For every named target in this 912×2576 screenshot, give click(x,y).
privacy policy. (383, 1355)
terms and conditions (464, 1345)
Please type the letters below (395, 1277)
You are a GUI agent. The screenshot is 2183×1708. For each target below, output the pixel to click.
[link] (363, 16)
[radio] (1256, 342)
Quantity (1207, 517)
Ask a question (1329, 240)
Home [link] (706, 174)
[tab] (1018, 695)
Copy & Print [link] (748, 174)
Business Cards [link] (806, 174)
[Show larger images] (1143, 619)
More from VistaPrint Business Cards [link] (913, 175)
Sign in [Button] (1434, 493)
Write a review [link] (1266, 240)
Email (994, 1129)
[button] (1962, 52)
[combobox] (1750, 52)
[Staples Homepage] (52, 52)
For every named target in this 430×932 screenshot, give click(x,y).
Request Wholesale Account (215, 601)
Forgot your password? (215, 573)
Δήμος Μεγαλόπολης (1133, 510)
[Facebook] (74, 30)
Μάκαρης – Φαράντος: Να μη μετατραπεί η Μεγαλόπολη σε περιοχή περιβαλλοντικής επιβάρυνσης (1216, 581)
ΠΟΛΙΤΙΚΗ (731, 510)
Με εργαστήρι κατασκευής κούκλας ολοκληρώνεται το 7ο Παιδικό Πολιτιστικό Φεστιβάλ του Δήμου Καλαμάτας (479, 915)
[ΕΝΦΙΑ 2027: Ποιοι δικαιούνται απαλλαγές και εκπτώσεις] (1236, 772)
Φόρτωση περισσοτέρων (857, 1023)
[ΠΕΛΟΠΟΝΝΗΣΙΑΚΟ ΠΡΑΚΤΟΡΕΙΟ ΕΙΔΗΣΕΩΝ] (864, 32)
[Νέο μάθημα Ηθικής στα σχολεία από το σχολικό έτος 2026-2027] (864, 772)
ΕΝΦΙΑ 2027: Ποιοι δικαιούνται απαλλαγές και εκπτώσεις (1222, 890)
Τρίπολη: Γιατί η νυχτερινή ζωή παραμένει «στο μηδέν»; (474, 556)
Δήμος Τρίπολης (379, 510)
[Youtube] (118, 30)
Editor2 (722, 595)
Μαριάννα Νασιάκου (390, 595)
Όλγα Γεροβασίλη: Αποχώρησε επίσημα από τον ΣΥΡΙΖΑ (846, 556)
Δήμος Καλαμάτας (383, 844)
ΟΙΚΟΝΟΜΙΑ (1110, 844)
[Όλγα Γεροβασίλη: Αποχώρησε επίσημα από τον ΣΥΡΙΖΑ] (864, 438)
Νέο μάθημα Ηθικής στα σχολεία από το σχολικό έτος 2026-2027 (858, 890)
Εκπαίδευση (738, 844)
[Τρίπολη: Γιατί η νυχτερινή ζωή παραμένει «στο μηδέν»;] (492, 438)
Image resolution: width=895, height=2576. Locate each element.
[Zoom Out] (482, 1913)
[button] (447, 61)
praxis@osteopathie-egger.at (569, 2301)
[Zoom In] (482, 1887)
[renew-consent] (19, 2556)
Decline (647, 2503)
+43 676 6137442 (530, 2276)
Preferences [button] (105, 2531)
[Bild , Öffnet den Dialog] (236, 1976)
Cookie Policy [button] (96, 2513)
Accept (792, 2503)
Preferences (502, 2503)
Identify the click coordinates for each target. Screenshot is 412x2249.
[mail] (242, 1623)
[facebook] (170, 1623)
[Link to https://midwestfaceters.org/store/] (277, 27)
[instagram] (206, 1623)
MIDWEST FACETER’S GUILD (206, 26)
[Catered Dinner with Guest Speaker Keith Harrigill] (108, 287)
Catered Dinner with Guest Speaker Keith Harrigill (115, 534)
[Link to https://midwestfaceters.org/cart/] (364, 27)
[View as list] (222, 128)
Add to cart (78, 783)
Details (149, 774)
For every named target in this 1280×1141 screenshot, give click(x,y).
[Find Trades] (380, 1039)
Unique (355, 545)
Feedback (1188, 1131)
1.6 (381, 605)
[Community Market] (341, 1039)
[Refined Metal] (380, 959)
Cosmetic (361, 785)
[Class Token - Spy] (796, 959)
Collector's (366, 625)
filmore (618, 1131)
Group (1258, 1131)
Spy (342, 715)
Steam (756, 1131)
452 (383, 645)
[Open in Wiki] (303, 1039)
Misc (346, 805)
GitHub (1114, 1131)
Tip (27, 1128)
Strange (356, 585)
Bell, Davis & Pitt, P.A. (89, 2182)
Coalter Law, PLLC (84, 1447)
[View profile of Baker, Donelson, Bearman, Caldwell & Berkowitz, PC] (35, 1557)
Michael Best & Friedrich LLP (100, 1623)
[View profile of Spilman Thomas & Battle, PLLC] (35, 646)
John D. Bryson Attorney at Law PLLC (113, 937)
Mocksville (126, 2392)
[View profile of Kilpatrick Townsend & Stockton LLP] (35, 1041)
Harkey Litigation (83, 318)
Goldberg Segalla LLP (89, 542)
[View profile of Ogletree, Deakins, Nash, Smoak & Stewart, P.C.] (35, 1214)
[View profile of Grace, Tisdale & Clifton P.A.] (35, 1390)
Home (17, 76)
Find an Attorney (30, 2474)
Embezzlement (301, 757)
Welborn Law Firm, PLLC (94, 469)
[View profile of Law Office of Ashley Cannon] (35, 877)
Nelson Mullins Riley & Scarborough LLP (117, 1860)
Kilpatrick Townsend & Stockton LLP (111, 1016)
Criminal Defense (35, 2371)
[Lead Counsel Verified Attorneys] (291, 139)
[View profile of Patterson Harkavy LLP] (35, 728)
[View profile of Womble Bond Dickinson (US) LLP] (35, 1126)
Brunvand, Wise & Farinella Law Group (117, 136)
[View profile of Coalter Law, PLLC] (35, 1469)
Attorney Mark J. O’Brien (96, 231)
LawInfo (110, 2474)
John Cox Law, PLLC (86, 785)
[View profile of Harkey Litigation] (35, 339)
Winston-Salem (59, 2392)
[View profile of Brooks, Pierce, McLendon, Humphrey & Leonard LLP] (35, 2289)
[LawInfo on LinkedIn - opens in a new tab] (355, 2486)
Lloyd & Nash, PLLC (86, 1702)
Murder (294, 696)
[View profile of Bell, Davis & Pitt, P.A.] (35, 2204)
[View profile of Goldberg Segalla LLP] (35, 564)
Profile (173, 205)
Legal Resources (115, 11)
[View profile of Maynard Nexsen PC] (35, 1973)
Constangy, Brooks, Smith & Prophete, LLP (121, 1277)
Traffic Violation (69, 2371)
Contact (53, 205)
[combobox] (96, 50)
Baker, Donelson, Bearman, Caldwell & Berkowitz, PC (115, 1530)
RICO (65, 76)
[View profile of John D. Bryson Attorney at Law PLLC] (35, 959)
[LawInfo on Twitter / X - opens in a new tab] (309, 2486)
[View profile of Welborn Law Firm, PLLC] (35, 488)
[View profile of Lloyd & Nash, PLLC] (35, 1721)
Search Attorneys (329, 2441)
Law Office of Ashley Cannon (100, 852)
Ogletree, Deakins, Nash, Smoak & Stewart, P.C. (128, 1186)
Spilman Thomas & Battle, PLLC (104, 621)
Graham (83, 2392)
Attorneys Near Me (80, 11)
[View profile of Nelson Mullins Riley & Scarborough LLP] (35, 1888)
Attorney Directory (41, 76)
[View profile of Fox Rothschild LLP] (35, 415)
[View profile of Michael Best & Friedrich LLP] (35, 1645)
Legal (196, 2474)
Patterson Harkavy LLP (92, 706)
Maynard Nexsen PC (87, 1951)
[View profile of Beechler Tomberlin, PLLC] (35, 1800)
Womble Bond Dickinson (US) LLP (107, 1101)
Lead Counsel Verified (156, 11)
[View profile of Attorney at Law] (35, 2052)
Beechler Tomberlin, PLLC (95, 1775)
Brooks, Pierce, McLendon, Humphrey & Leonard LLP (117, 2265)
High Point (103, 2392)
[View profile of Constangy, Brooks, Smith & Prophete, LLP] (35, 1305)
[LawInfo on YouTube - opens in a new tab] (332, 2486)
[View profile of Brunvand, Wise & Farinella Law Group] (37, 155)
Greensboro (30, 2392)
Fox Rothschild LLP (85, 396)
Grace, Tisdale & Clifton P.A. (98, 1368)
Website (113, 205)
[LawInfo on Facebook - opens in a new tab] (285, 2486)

------------------------------------

• **Instructions for the task**:
Count lines, not occurrences: report how many lines in the entries above include the word "Καλαμάτας", as a number alone.

• **Response**:
2